FCA § 418 provides that a court may order DNA testing "on its own motion or motion of any party, when paternity is contested." CPLR 3121 (a) confers standing to seek a DNA test on a party to an abuse proceeding in which "the blood relationship of a party is in controversy." Mr. C. will not be permitted to intervene in this case unless he can demonstrate that he is Jonathan's biological father. Therefore, his legal status must be ascertained before the court can permit him to intervene in this matter as a necessary party. The issue is open to resolution through a court-ordered DNA test. Accordingly, DNA testing is ordered.

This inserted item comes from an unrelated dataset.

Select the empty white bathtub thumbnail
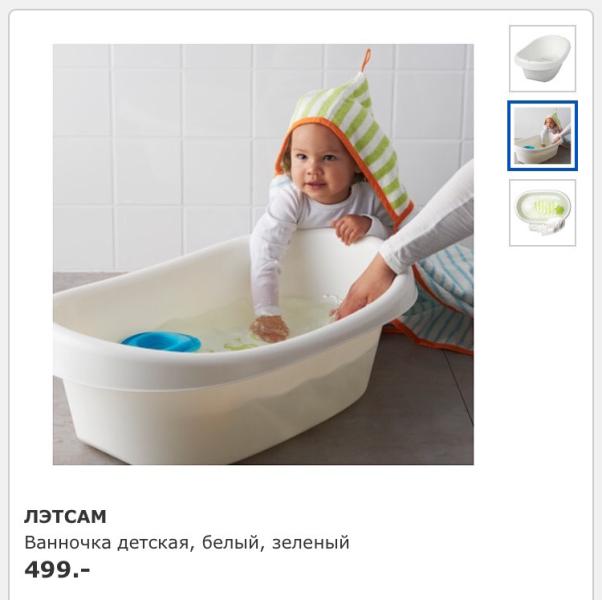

The motion to quash the witness subpoenas is DENIED. However important a right of confidentiality may be with respect to this testimony, it must yield to the greater right of a child to be free from parental neglect or abuse. Based on the compelling public interest at stake in a child abuse proceeding, based on the fact that otherwise confidential communications are expressly admissible in such cases, and based on the relevant case law and statutes, this court finds that good cause does exist for the three therapists to appear as witnesses at the dispositional hearing.

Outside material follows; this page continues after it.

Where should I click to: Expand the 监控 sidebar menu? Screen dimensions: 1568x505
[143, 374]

The court further concludes that ACS' application to dismiss the custody and guardianship petitions on the basis of equitable estoppel must be DENIED. The facts of this case are quite different from those where equitable estoppel has been accepted by New York courts. The court concludes, however, that Mr. C.'s motion to intervene in this proceeding is DENIED. The court's review of the law leads it to conclude that DNA testing must be ordered. Both ACS and the court have the important duty of protecting children in need of care. Similarly, it is this court's duty to ensure that a child does not needlessly become a ward of the state as that is contrary to public policy and not in the child's best interests.
Accordingly, it is therefore
ORDERED that Respondent Mother Kimberly F.'s motion to quash the judicial subpoenas for the testimony of Flora M., LCSW, Isabel J., LCSW and Lindsay D., LMHC is DENIED; and it is further
ORDERED that Brian C.'s motion to intervene in this proceeding is DENIED; and it is further
ORDERED that Brian C. is to submit to genetic marker (DNA) testing within fourteen (14) days of entry of this order; and it is further
ORDERED that ACS and/or its contract agency are to ensure that Jonathan C. is produced for genetic testing.